De leden van de CDA-fractie vragen waarom de in artikel 22 bedoelde informatieverstrekking facultatief van aard is en niet verplichtend. Allereerst dient te worden opgemerkt dat deze bepaling gebaseerd is op artikel 11 van het Tweede Aanvullende Protocol bij het Europees Verdrag inzake wederzijdse rechtshulp in strafzaken van 8 november 2001 te Straatsburg, dat vervolgens gebaseerd is op andere verdragen waaronder artikel 10 van het Verdrag inzake het witwassen, de opsporing, inbeslagneming en confiscatie van opbrengsten van misdrijven van 8 november 1990 te Straatsburg.
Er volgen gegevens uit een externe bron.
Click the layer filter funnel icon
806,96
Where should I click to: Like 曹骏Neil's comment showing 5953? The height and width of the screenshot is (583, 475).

De reden waarom de bepaling niet obligatoir van aard is, is gelegen in het feit dat hiervoor geen draagvlak bestaat bij de lidstaten.

Ten aanzien van de vraag van de leden van de CDA-fractie in welke mate gebruik wordt gemaakt van de mogelijkheid om informatie uit te wisselen, kan worden meegedeeld dat in nationaal verband thans geen gevallen bekend zijn waarbij informatie is ontvangen dan wel verzonden op basis van deze grondslag.

Artikel 23

Ten aanzien van de vraag van de leden van de CDA-fractie welke landen inmiddels het Verdrag hebben geratificeerd kan ik meedelen dat blijkens de website van de Raad van Europa (http://conventions.coe.int) tot op heden 14 landen het Verdrag hebben geratificeerd, te weten: Albanië, Andorra, Bosnië-Herzegovina, Bulgarije, Kroatië, Tsjechië, Finland, Frankrijk, Moldavië, Polen, Roemenië, Rusland, Slowakije en Oekraïne.